::: INPUT MATERIAL :::

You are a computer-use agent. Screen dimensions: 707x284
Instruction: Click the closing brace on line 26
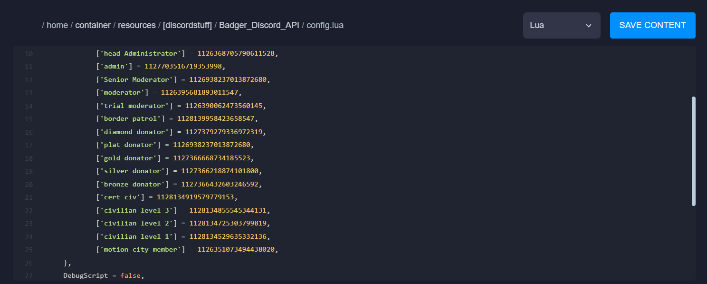coord(66,263)
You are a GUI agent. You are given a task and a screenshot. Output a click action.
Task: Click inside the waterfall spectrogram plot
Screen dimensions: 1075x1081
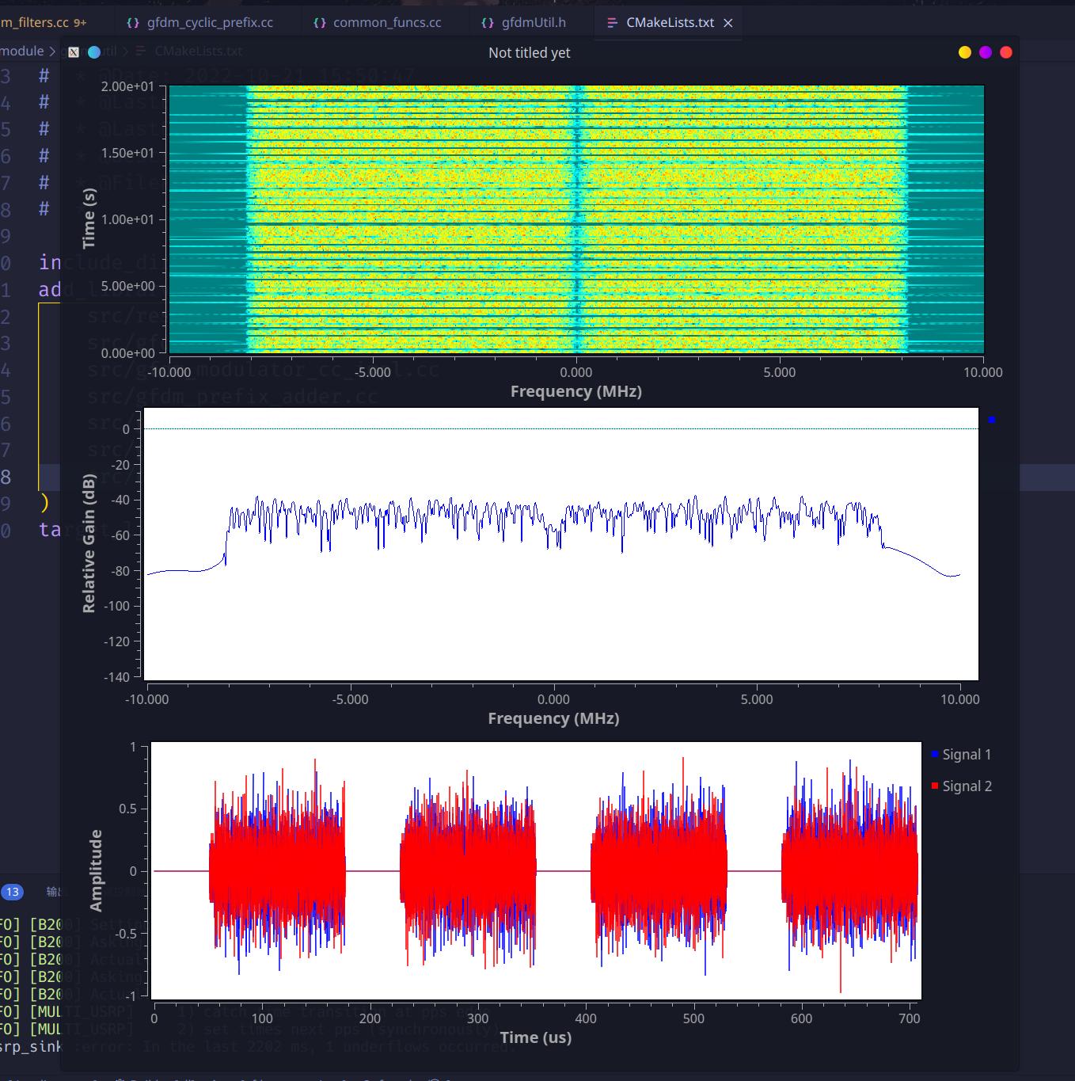pyautogui.click(x=575, y=219)
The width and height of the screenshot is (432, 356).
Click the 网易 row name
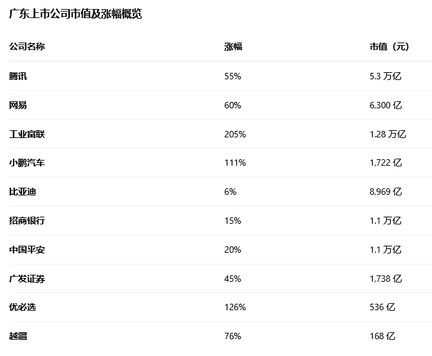(x=18, y=105)
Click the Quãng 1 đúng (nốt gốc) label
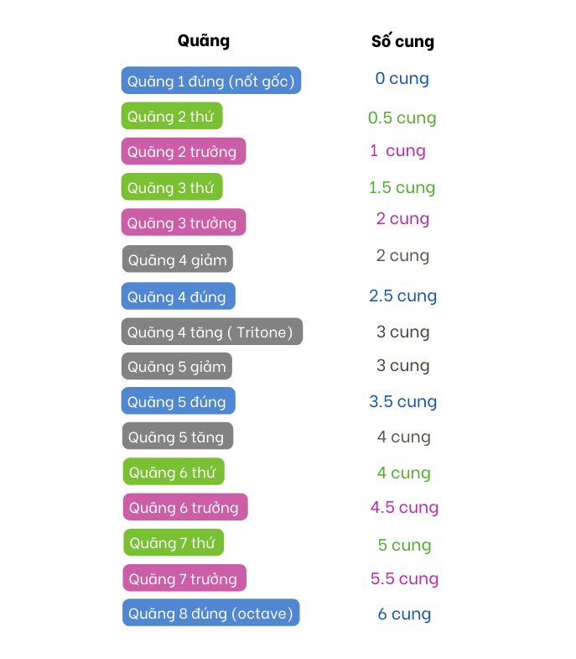Screen dimensions: 576x659 pyautogui.click(x=211, y=81)
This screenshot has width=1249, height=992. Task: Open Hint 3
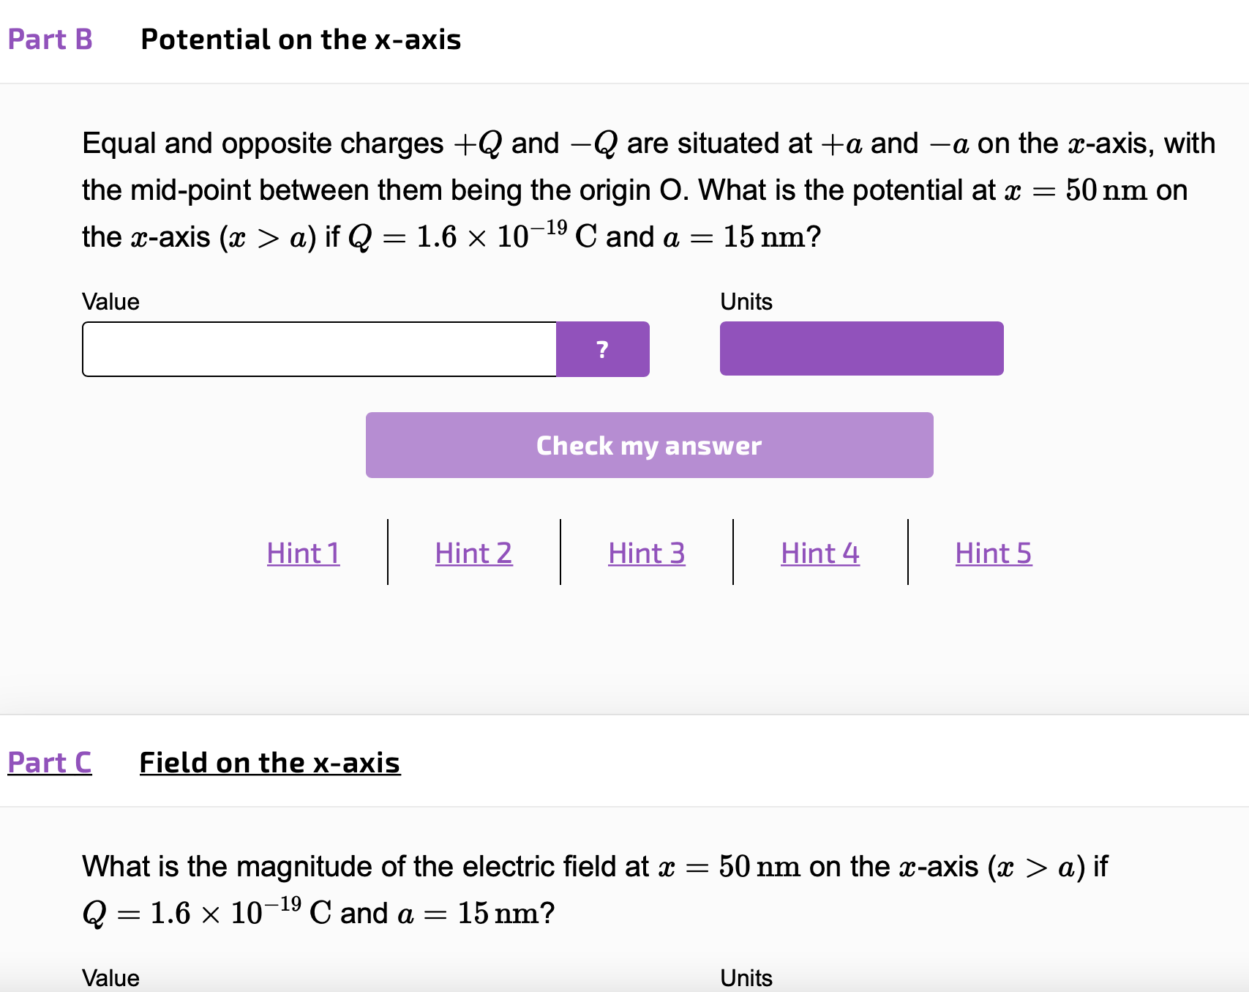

:::

WHAT THIS TASK INVOLVES: Scan the records above for the string "height", and copy every line where it turns up.

WRITTEN RESPONSE:
The width and height of the screenshot is (432, 356).
This screenshot has width=1249, height=992. Task: Open Hint 3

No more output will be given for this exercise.